Underlying causes of low CLP gives rise to the need to devise pragmatic approaches for addressing the essential factors. Considering the numerous factors identified in existing studies, we examined the most prevalent ones. This necessitated the need to identify the highest rated issues in the sampled articles. It is reasonable that those factors found to be amongst the highest rated problems in more than one study are reported only once in Table 1. Some of the issues can be controlled or improved, whereas some are out of management’s control. Making use of the factors that positively affect productivity, whilst eliminating (or controlling) factors of negative effect, could ultimately contribute to productivity growth (Al Mehrzi & Singh, 2016).
Table 1: Prevalent Causes of Low CLP
Category | Causes of low CLP |
Internal causations | Access to site, crew size, design and specification changes, health and safety issue, poor resources management, health and medical provisions, supervision issue, workers’ skills, inadequate, lack of cooperation and communication between construction parties, leadership and efficiency in site management, material management, disputes and conflicts among project participants, management team, poor workers motivation, poor site management, improper planning and sequencing of work, inadequate training; inspection delay, construction technology and method; tools and equipment, fatigue, lack of support equipment, availability of materials in the market, financial status of the owner, financial incentives; paying employees’ salaries on time, rework, schedule pressure (Abdelalim et al., 2019; Alaghbari et al., 2019; Ghoddousi & Hosseini, 2012; Gupta et al., 2018; Hiyassat et al., 2016; Hwang et al. 2017; Jalal & Shoar, 2019; Karthik et al. 2019; Muhammad et al. 2015; Mahamid, 2013; Parthasarathy et al., 2007; Pornthepkasemsant & Charoenpornpattana, 2019). |
External causations | Extreme weather conditions, political and security situation, industrial action (Agrawal & Halder, 2020; Alaghbari et al., 2019; Ghoddousi & Hosseini, 2012; Jalal & Shoar, 2019; Muhammad et al. 2015; Parthasarathy et al., 2007). |
Level three: Worldview
The poor performance of CLP has a significant impact on the business of construction. Some contractors, especially micro, small, and medium enterprises in developing countries, have continued to clamour for the need to increase their profit through productivity growth in order to stay in business (Agrawal & Halder, 2020). A number of these organisations have crashed out of business, while some that are still operating are struggling due to their low productivity level (Abdelalim et al., 2019). Although there is a desire for better performance of CLP, many contractors are trapped because they lack the idea of how to address their multidimensional productivity issues. Most of the existing studies have taken up the challenges of addressing the systemic causes of prevalent low CLP in developed and developing countries. It is, therefore, essential to understand construction stakeholders’ popular beliefs that are associated with social causes. The Worldview represents the assumptions of construction stakeholders that drive the system. It establishes dominant perspectives that support and co-create the systemic causes of low labour productivity in construction. For any change to happen, worldviews first need to change, and this involves people recognizing that their perspective on an issue may be limited or flawed. The dominant perspectives are challenged to derive discrete alternative scenarios.

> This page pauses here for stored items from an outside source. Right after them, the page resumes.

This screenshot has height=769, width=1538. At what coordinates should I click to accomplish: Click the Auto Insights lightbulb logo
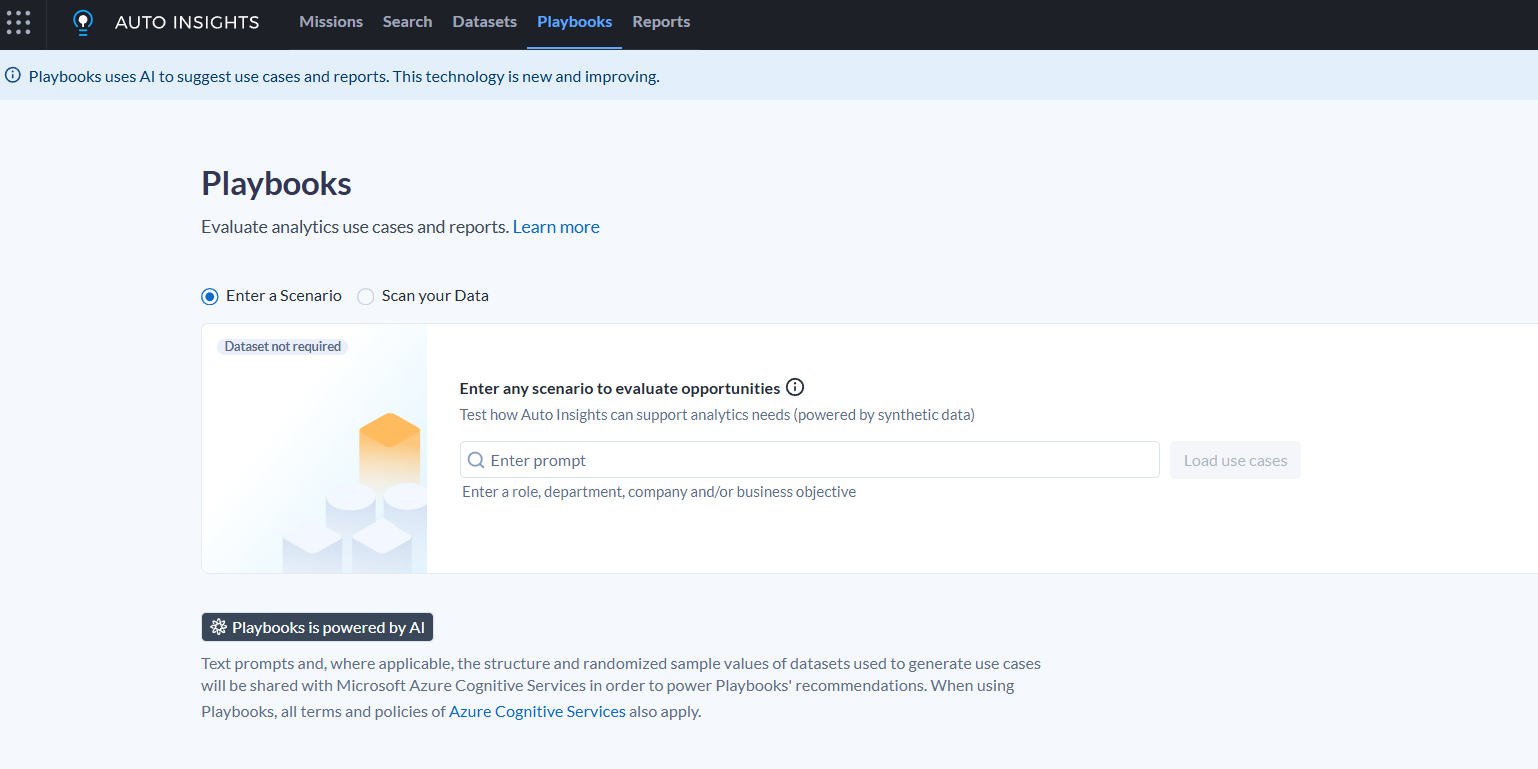[83, 22]
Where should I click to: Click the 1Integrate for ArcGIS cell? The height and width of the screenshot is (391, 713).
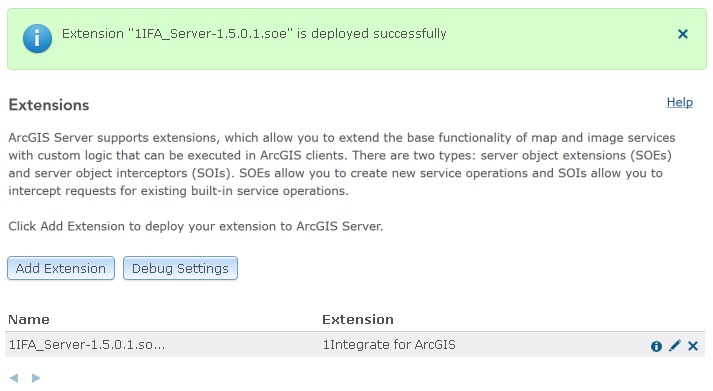click(x=389, y=345)
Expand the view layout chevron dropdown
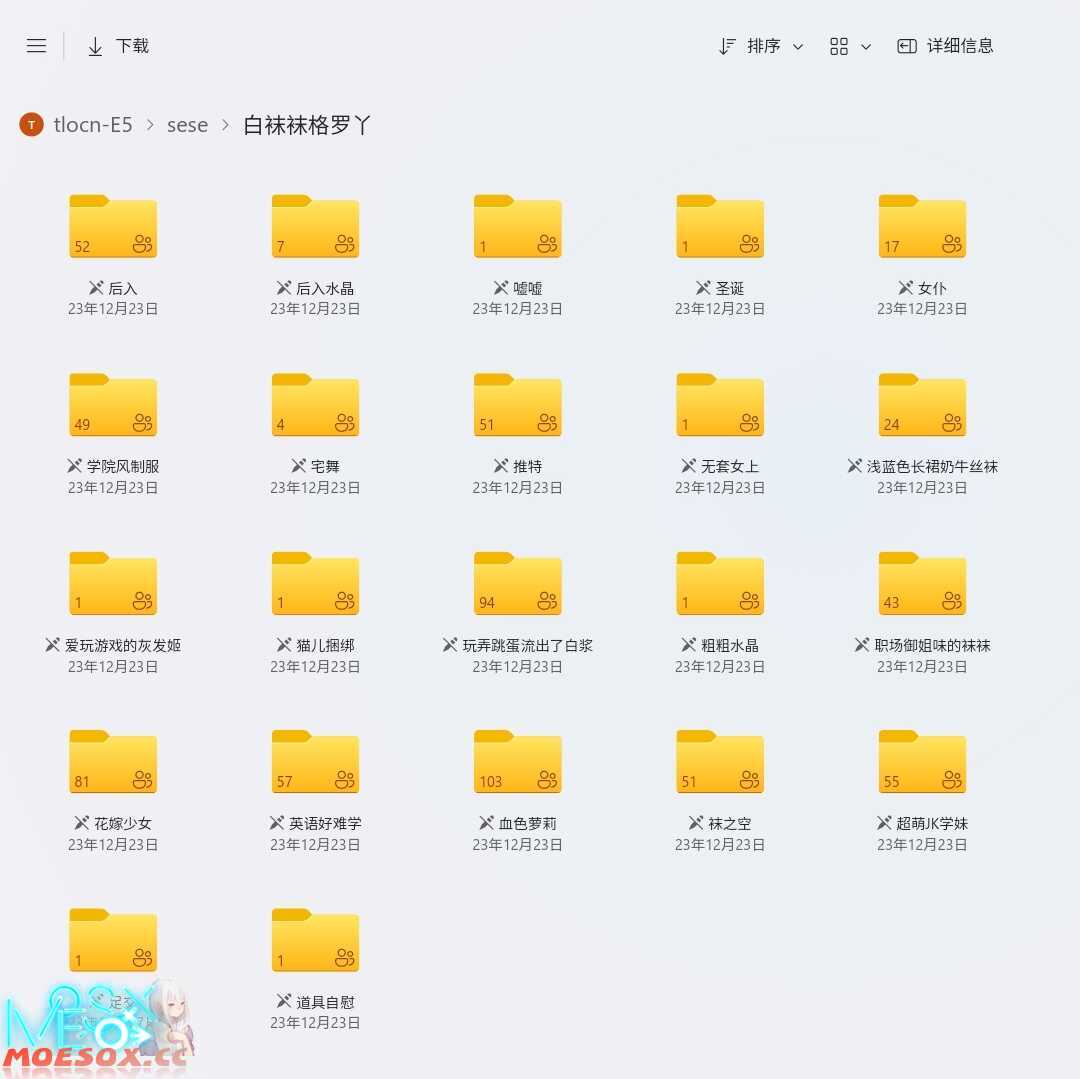The height and width of the screenshot is (1079, 1080). coord(867,46)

It is widely perceived that productivity growth in construction depends on the three important Cs in construction: contractors, consultants and clients (Akinsiku & Akinsulire, 2012). Doloi et al. (2012) underscore that poor productivity begins immediately an incompetent contractor is selected for a project. Hosseini et al. (2018) corroborate that the level of productivity attained on construction projects can be largely attributed to the choice of contractor. Alaghbari et al. (2019) advocate the need for contractors to focus on efficient labour-intensive management. Principal contractors are responsible for planning and managing the entire construction process (Agrawal & Halder, 2020). It is believed that lead consultants must ensure contractors’ competence to enhance any projects’ productivity, and ultimately, the clients’ satisfaction.

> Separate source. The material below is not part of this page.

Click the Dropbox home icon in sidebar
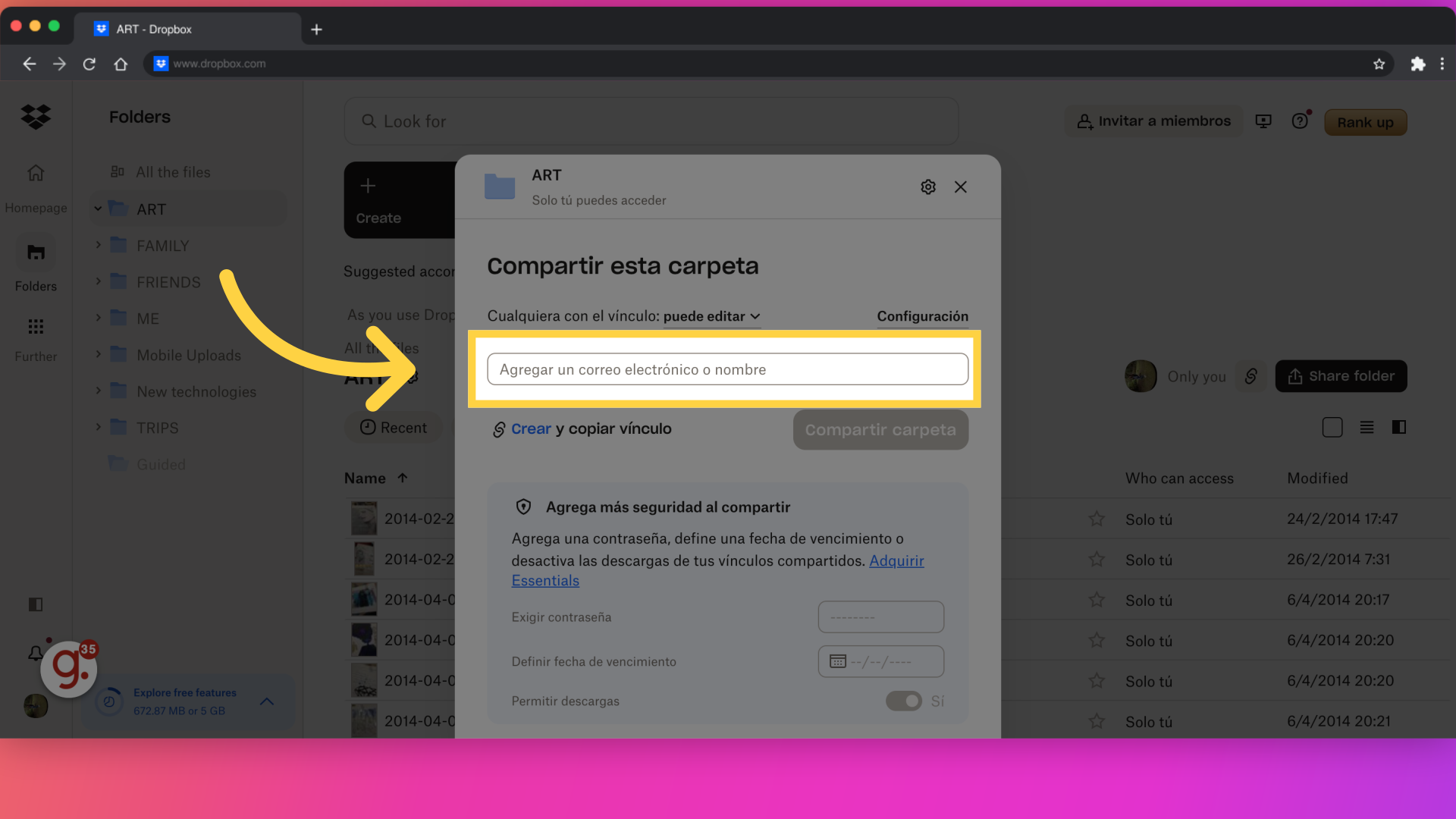The width and height of the screenshot is (1456, 819). click(36, 117)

Each of these principal construction stakeholders usually have interests in construction contracts. Clients desire to pay less for quality jobs. Consultants believe they are in charge of the project. Contractors are driven by the need to avoid delays, in order to make adequate profit for their organisations. A clients’ desire for a cheap contract sum could make the client’s organisation form a project team that is not suitable for the job. Preference may be given to contractors with lower tender figures as opposed to more important considerations, such as the contractors’ experience in similar work, capacity, financial standing, health and safety (H&S) records etc. Construction contracts awarded under such circumstances could suffer from poor site planning, inadequate skill, and poor H&S practices (Agrawal & Halder, 2020), which are critical systemic causes of low productivity in construction (Akinsiku & Akinsulire, 2012). Public and private sector clients should look beyond contract sums to consider the overarching project objectives and the industry’s potential to meaningfully contribute to economic growth (Alaghbari et al., 2019).
As the party responsible for the design and management of the clients’ projects, consultants play a multifaceted role in construction endeavours where their involvement affects project performance in terms of time control (Hwang & Leong, 2013). A lump-sum or traditional form of contract is still the most common form of construction contract. Since it is a consultant-led design arrangement, contractors are not usually involved early in the traditional form of contract. Contractors are only involved when the designs are substantially complete. At such times, consultants are reluctant to entertain significant changes, as they consider themselves as the one responsible for driving the process (Doloi et al., 2012). Due to the contractor’s generally limited involvement in the design phase, the issues of buildability and maintainability of the project occasionally arise during construction (Adebowale, 2018). Consultants issue change orders during construction (and sometimes later) before they make working drawings available for contractors (Jarkas & Bitar, 2012). Bierman and Pretorius (2016) report factors associated with consultants as the highest ranked factors contributing to low productivity in South Africa. Essential systemic causes of low productivity identified in the study include: the consultants’ late issuance of drawings to the contractor; the consultants’ delayed reply on request for design information; late issuance of specifications to contractors, delayed inspection by consultants, and buildability of design. Some other developing countries that are confronted by similar consultant-related factors include Malaysia (Abdul Kadir et al., 2005), Uganda (Alinaitwe et al., 2007) and Chile (Serpell et al. 2002).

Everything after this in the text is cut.